Procedural skills acquired include:
- Percutaneous tracheostomy
- Endotracheal intubation
- Central venous catheterization
- Arterial catheterization
- Use of point-of-care ultrasound for a variety of conditions in the neuro-ICU, including transcranial doppler ultrasonography (TCD).
In addition to time in the neuro-ICU, mandatory rotations include:
- Neuroanesthesiology – Fellows receive advanced airway training and gain experience with perioperative neurosurgical management.
- Emergency critical care – Fellows rotate through the novel Emergency Department Critical Care Center (EC3), where they participate in the initial resuscitation and critical care of patients with a wide variety of conditions including sepsis, CHF and COPD exacerbations, DKA, cardiac arrest as well as stroke and status epilepticus.
- Surgical ICU – In additional to the management of critically ill general surgery patients, fellows receive exposure to ECMO, which was pioneered at the University of Michigan, and a large population of patients with severe ARDS in this 20-bed unit.
- Medical ICU – Known as the Critical Care Medical Unit (CCMU), this 20-bed ICU cares for a large volume of patients with sepsis, ARDS, pulmonary disease, hepatic failure and other medical conditions.
- Trauma/Burn ICU – Fellows receive exposure to patients with polytrauma, many of whom have varying degrees of neurological injury.
- Cardiothoracic/Cardiac ICU – In the 10-bed CCU and 24-bed Cardiovascular ICU, fellows gain experience with advanced CHF, STEMIs, and a large population of patients with cardiac-assist devices, as well as the postoperative care of patients undergoing cardiac and thoracic procedures.
Elective rotations are also available in a wide range of subspecialties including stroke, EEG and interventional neuroradiology.
Many opportunities for clinical research in neurointensive care, neurosurgery and acute ischemic stroke are available and presentation of original research by fellows at national meetings is expected.

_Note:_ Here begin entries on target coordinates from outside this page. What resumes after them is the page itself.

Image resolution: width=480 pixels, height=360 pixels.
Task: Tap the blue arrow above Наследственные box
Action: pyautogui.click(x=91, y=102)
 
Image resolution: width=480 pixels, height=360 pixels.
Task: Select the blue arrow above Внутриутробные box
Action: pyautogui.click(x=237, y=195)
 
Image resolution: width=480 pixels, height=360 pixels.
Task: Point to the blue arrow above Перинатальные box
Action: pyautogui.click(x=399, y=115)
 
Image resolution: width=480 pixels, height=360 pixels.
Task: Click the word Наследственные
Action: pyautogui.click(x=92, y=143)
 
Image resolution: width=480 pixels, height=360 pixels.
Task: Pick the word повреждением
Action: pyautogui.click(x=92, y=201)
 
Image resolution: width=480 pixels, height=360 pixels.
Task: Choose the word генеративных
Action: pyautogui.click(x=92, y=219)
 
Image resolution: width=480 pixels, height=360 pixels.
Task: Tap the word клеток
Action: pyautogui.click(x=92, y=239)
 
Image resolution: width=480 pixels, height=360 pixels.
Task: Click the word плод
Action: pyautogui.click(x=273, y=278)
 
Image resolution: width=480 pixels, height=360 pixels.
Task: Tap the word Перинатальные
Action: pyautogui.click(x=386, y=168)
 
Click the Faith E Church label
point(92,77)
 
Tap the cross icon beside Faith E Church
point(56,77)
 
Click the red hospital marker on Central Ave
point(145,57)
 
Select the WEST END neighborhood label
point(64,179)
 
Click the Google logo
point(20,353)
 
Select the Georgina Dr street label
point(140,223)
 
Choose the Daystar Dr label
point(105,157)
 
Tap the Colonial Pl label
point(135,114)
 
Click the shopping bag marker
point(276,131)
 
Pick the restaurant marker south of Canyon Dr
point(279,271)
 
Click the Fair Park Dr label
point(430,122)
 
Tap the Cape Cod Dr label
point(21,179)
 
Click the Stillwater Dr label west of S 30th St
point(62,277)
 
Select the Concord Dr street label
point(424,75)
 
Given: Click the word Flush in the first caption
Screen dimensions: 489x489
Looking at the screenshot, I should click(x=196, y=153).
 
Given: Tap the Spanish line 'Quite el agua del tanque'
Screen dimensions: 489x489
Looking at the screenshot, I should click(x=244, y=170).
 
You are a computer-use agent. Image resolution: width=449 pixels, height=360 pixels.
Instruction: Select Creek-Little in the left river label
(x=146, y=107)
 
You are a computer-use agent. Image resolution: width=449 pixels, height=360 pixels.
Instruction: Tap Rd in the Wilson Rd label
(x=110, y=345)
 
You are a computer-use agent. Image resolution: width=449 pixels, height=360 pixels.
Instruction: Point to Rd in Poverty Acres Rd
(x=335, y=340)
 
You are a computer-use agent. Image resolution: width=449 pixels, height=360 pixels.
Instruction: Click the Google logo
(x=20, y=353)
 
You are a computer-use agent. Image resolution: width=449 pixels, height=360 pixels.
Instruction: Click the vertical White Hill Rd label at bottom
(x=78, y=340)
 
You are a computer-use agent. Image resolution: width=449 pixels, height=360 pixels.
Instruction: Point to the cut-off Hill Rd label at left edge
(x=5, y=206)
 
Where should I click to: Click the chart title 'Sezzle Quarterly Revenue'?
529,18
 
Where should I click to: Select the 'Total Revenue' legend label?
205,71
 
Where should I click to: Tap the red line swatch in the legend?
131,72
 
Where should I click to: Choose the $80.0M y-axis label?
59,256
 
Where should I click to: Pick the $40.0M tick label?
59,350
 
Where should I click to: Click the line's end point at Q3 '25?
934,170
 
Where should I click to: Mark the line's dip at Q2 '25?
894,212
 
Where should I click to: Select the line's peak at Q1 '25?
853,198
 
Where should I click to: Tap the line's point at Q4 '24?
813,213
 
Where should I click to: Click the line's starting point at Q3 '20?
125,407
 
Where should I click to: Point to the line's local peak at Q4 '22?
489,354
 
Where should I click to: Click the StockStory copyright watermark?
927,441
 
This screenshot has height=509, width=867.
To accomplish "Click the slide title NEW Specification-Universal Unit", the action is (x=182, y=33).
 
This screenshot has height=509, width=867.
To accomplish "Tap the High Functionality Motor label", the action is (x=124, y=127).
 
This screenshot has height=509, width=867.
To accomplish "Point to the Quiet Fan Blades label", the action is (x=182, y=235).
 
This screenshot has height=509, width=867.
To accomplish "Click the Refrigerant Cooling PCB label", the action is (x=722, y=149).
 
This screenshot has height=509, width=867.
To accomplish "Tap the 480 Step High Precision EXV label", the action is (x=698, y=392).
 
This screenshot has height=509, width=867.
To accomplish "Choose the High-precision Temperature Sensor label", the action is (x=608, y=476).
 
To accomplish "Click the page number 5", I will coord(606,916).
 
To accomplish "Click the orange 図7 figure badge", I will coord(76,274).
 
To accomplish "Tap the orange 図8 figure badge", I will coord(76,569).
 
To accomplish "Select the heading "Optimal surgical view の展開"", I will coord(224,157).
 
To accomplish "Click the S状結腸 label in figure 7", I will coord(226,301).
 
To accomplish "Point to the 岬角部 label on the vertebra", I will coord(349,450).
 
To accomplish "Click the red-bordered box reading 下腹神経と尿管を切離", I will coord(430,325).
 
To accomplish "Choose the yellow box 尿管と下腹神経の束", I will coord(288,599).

Work and Living Environment
Ann Arbor is a vibrant and diverse university town known for its commerce, nightlife, restaurants, family-friendly neighborhoods and abundant athletic, outdoor and cultural recreation opportunities. The city also boasts an excellent public school system.
Applications are through the SFmatch common application system for neurocritical care (https://www.sfmatch.org/SpecialtyInsideAll.aspx?id=17&typ=1&name=Neurocr...). Inquiries can be addressed to Venkatakrishna Rajajee, MD.
Regarding visa issues, you must be one of the following: a US citizen, permanent resident (green card holder), or have a J-1 visa sponsored through ECFMG. We do not sponsor any other visas.